__TEXT EXTRACT__:
The Twists and Turns in the Euro
We seem to have this peculiar tendency to associate positive feelings with rising prices and negative feelings with falling prices. When it comes to the Euro (along with many other things), this way of viewing prices can be rather misleading. Here, I get to grips with the Euro and the mechanics behind its peculiar twists and turns.
A Swollen Supply of IOU Claims on Euro Notes & A Relatively ‘Inflexible’ Euro Note:
I often say here on greshams-law.com that money is to profit-seeking individuals as the sea is to fish. Money trades on one side of every transaction in an economy, and so monetary matters have a tendency to affect all walks of life in some way or the other. In the Euro Area (as with the entire developed world), the propensity for the ‘private sector’ to produce IOU claims upon Euro banknotes (i.e. demand deposits) reached a peak in 2007/2008. With it, reached a peak in economic misallocation as described by the Austrian Business Cycle Theory and a realization that the European banking system was insolvent or at least perilously close to insolvency.
To be sure, the same kind of thing happened – essentially – worldwide, and so begun a trend toward a declining stock of ‘IOU money’ (i.e. demand deposits). The US and the UK dealt with this scenario in a way that was distinctly reality-denying. That is, they debauched their respective central bank notes (Federal Reserve notes & Sterling notes) in order to reduce the stresses upon those institutions that owned things and owed those notes (most notably their respective banking systems).
On the other hand, the Euro – as it is often said – is more like a gold standard. What is meant by this is that Euro notes (and reserve balances) are more ‘stationary’ in value. Whereas the Federal Reserve made Federal Reserve notes (& Fed Balances) ‘good for’ MBSs to alleviate the stresses on supposedly ‘systemic’ MBS holders, the Euro stayed (relatively) similar to what it was before. Hence, the burdens upon the Euro Area banking sector remained high, whereas the burdens upon other banking systems were alleviated somewhat.
The Implications for Existing ‘IOU Euros’:
Of course, this scenario has not been very comfortable for the holders of Euro Liabilities (namely the Euro Area banking system). Whereas their American and English counterparts were granted the gift of a Zombie-like existence, they were not (to the same degree).
This has two important implications:
- The viability of a great proportion of the stock of ‘IOU Euros’ has come and is coming into question.
- The stock of Euro Banknotes & Reserve Balances remains (relatively) intact.

__GIVEN INFORMATION__:
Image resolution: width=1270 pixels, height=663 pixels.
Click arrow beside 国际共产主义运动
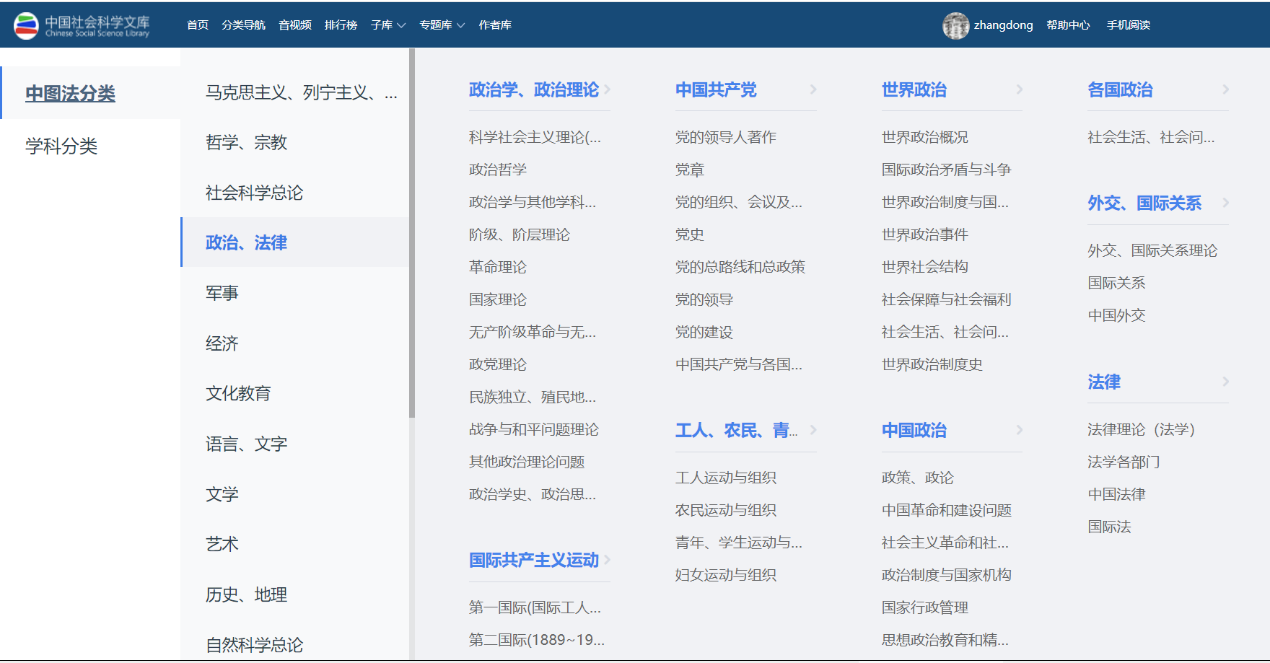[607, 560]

* * *

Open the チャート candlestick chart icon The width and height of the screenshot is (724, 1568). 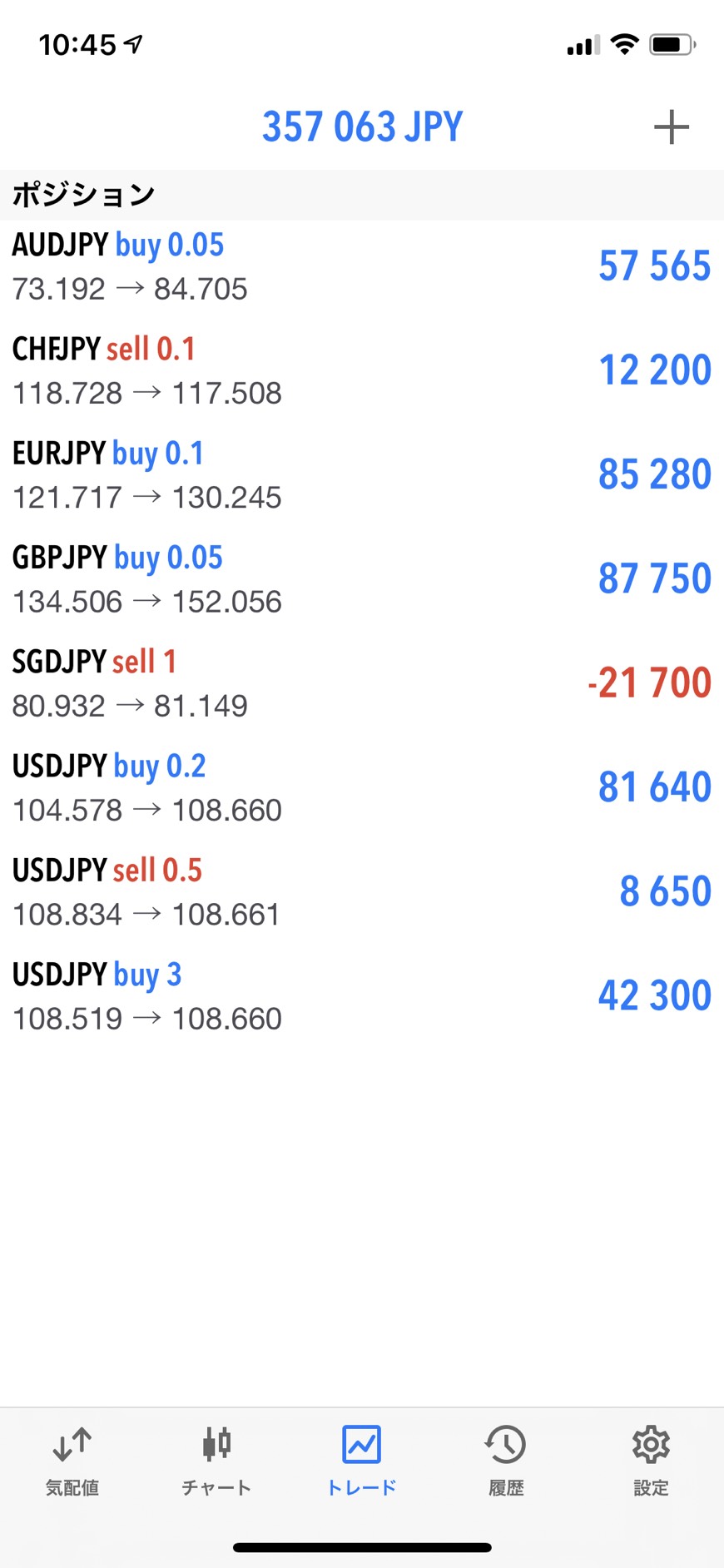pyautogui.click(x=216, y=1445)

__WORK TO COMPLETE__:
A - In the Euro text, in what years did the private sector's tendency to produce IOU claims on Euro banknotes reach a peak?
B - Reproduce the Euro text from "A Swollen Supply" to "close to insolvency.".
The records come from a different source than the text.

__WRITTEN RESPONSES__:
A - It peaked in 2007/2008.

B -
A Swollen Supply of IOU Claims on Euro Notes & A Relatively ‘Inflexible’ Euro Note:
I often say here on greshams-law.com that money is to profit-seeking individuals as the sea is to fish. Money trades on one side of every transaction in an economy, and so monetary matters have a tendency to affect all walks of life in some way or the other. In the Euro Area (as with the entire developed world), the propensity for the ‘private sector’ to produce IOU claims upon Euro banknotes (i.e. demand deposits) reached a peak in 2007/2008. With it, reached a peak in economic misallocation as described by the Austrian Business Cycle Theory and a realization that the European banking system was insolvent or at least perilously close to insolvency.